Esther e Rosalyn: il noir dell’io e il suo doppio

di Michela Pezzani
Il testo del thriller di Edoardo Erba ha aperto al Teatro Camploy la 17esima edizione del Premio Giorgio Totola dedicato a testi di autore italiano contemporaneo
Le attrici Patrizia Giacchetti e Monia Silvestri (foto Pezzani)
Le attrici Patrizia Giacchetti e Monia Silvestri (foto Pezzani)
Le attrici Patrizia Giacchetti e Monia Silvestri (foto Pezzani)
Le attrici Patrizia Giacchetti e Monia Silvestri (foto Pezzani)

Due donne in una. La protagonista di “Rosalyn” è Esther, una scrittrice americana di successo sotto interrogatorio, accusata di omicidio, pare commesso anni prima: un’ intellettue in crisi che probabilmente si è confidata con una certa Rosalyn, donna delle pulizie. Esther ora farebbe i conti con la propria coscienza, ma Rosalyn ricompare.

Ma chi è davvero costei? Si sta parlando di sogno o realtà? Non è forse che Rosalyn rappresenti in tutta questa allucinazione l’antagonistadella scrittrice e non l’amica? Oppure potrebbe essere il personaggio di un suo libro che si materializza e si ribella alla tram che la romanziera le ha imposto?

Sono tanti i quesiti che questo spettacolo stimola nello spettatore: ottima cosa. Il testo del thriller di Edoardo Erba ha aperto la 17esima edizione del Premio Giorgio Totola dedicato a testi di autore italiano contemporaneo e al Teatro Camploy è stato applaudito.

Le interpreti sono le brave attrici Patrizia Giacchetti e Monia Silvestri, della compagnia TeatroDrao&Teatrotre di Ancona: le ha dirette il regista Davide Giovagnetti, efficace nel colorare di pathos il ritratto in bianco e nero di due solitudini.

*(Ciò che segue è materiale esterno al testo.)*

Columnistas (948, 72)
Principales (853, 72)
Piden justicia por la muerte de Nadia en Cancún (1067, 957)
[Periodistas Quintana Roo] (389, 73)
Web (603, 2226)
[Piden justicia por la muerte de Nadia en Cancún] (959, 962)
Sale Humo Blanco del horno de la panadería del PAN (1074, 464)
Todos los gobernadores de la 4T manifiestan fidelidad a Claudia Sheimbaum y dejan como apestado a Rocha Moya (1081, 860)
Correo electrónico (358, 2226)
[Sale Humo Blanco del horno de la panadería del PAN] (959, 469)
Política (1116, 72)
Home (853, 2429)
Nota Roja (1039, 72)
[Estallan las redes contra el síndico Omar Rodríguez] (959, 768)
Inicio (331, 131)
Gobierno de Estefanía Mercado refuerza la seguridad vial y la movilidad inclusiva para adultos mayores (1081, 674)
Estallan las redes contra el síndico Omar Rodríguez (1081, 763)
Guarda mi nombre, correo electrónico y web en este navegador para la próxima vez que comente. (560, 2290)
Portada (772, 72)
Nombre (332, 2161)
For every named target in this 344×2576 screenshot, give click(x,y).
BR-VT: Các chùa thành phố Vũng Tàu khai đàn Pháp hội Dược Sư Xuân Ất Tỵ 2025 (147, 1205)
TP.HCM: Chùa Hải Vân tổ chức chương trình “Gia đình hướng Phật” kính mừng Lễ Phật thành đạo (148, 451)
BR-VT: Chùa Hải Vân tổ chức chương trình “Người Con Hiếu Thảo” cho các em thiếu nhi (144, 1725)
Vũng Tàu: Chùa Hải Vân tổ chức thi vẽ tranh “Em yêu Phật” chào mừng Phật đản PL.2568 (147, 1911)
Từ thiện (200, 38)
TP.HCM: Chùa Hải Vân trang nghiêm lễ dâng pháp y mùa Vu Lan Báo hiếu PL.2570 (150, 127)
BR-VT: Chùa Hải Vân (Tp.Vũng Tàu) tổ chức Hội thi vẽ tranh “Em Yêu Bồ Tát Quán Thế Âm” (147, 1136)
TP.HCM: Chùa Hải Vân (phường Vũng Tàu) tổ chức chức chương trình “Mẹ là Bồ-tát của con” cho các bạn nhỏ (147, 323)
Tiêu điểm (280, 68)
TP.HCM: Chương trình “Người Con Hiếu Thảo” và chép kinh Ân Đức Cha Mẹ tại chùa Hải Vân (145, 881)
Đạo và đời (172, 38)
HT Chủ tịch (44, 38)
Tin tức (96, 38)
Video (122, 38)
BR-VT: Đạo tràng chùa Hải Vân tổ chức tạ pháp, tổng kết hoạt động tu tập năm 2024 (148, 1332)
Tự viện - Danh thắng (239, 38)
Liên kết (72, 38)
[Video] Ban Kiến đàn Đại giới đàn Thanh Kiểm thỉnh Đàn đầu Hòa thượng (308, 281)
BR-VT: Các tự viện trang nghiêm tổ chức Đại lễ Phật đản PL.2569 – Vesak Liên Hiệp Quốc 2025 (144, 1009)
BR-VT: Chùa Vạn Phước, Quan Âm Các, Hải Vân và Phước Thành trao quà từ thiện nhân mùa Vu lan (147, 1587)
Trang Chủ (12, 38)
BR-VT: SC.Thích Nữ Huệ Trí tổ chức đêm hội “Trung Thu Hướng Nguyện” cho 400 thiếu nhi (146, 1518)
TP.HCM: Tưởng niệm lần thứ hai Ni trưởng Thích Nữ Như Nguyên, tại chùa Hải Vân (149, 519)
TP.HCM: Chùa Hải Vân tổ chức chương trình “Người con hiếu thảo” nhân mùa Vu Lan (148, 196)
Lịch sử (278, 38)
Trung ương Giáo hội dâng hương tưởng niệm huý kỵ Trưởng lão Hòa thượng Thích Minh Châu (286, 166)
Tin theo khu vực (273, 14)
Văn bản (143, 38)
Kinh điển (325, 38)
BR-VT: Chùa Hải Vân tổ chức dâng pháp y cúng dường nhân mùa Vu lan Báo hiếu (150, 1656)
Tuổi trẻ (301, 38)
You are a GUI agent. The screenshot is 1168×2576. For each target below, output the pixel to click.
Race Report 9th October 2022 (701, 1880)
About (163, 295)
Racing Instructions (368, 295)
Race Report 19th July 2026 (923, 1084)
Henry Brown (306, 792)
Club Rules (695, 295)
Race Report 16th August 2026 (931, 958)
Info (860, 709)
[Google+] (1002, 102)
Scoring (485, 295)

Abbiamo assistito con interesse ad un lavoro molto originale nell’idea, sviluppo e risoluzione recitativa, quest’ultima in sordina nelle prime battute che non si udivano bene ma che hanno ripreso il giusto volume, fino al colpo di scena finale in cui lo scoppio del colpo di pistola ha fatto saltare sulle poltrone… ma il cadavere non c’è stato.

Non è facile infatti uccidere la propria anima e quella voce di dentro che costringe l’essere umano a fare i conti con le proprie fragilità, repressioni e fantasmi.

La violenza sia fisica che mentale che sa picchiare senza lasciare lividi bensì provoca ferite invisibili è la sostanza di questa storia simbolica tramite la quale il drammaturgo Erba dá forma e voce alla inevitabile resa dei conti di chi tiene tutto dentro, finché poi, da qualche parte, la rabbia deve pur uscire.

È efficace l’immagine del baule dal quale all’inizio della messa in scena esce all’improvviso “l’altra” , Rosalyn, la quale munita di scopone si mette a pulire il pavimento come a cancellare il passato e la sporcizia di una vita tribolata vissuta e condivisa in bilico tra verità e menzogna, l’io e il suo doppio. Riposto poi l’attrezzo ecco quindi che le due figure in sintonia e conflitto, entrambe vestite di scuro, sono una di fronte all’altra, sia in monologhi che in dialogo fra loro, fino a scoprire man mano di esse matrioske, una dentro all’altra, ma allo stesso tempo l’una fuori dall’altra.

Una pièce forte ed enigmatica quella di Erba che ricalca gli stilemi di un poliziesco con tanto di discarica, l’ombra di loschi figuri, vittime e carnefici, corpi del reato, una penna stilografica dove non dovrebbe essere: un autoproceso che alla fin fine non concede soluzione definitiva al dolore. Un plot dai connotati tutti da decifrare come in un identikit, condito di surreale e in cui non importa sapere se Esther sia innocente o colpevole. Conta il percorso e non il punto di partenza o di arrivo.